Yaşayan bir şeyin ölümü kendi hayatta kalmamızın fiyatıdır ve tekrar tekrar ödüyoruz. Seçeneğimiz yok. Yeryüzündeki her yaşamın doğduğu ve devam etmesi gereken tek vaattir.
(The death of something living is the price of our own survival, and we pay it again and again. We have no choice. It is the one solemn promise every life on earth is born and bound to keep.)
Barbara Kingsolver'ın "Zehirli Ağaç İncil" den alıntı, yaşamın temel gerçekliğini yansıtarak varlığın döngüsel doğasını vurgular. Bir canlı varlığın hayatta kalmasının genellikle başka bir varlığın ölümünü nasıl gerektirdiğini ve yaşamın yaşamı beslediği kaçınılmaz bir döngü yarattığını vurgular. Bu gerçek, tüm yaratıkların kabul etmesi gereken doğada sert ama temel dengeyi vurgular.

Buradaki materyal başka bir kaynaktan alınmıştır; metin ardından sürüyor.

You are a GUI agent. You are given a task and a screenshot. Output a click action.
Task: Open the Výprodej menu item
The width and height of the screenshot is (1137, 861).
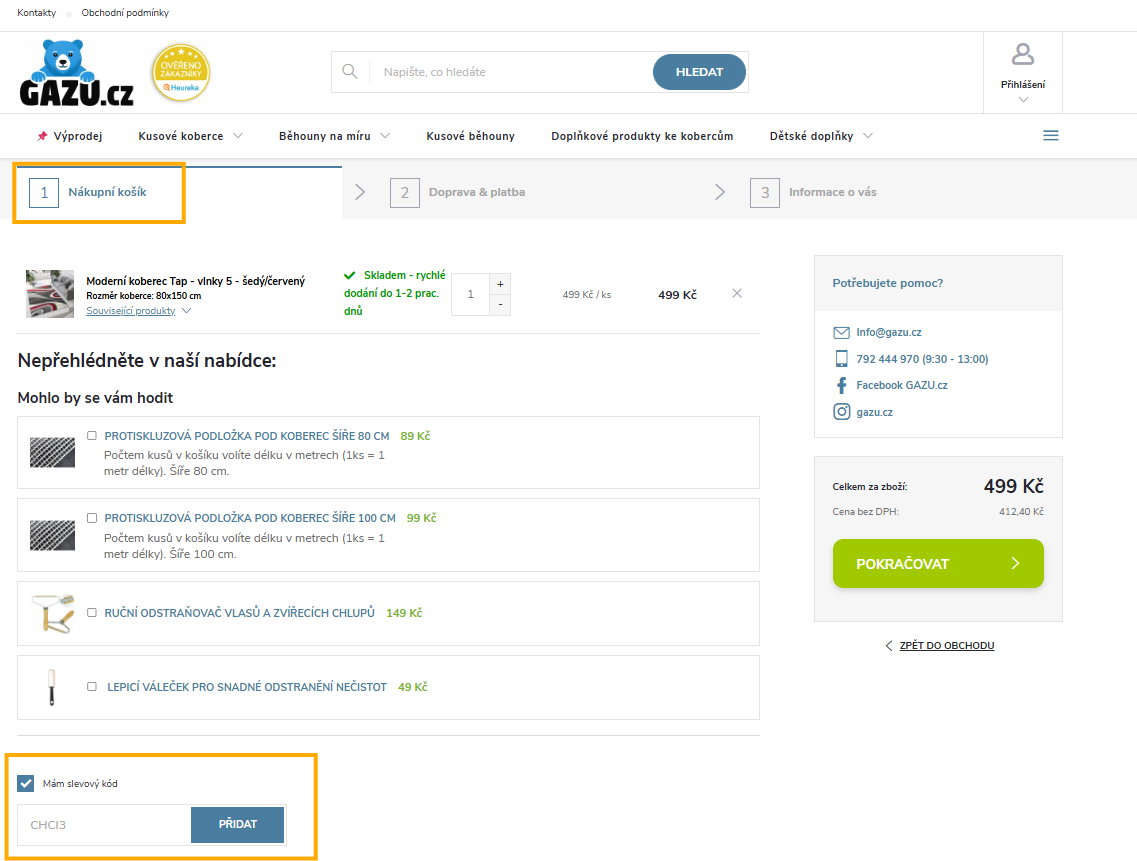coord(69,136)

Dahası, Kingsolver bu döngünün yaşamın değişmez bir yönü olduğunu, her varlığın kabul etmek zorunda olduğu bir yönü olduğunu öne sürüyor. İfade, tüm yaşam formlarının birbirine bağlılığı konusunda bir ciddiyet ve istifa duygusu uyandırıyor, bu da hayatta kalmanın genellikle bir maliyete sahip olduğunu gösteriyor. Bu ahlaki karmaşıklık, okuyucuları daha büyük varoluş ağında rollerini düşünmeye çağıran anlatıdaki temel bir temadır.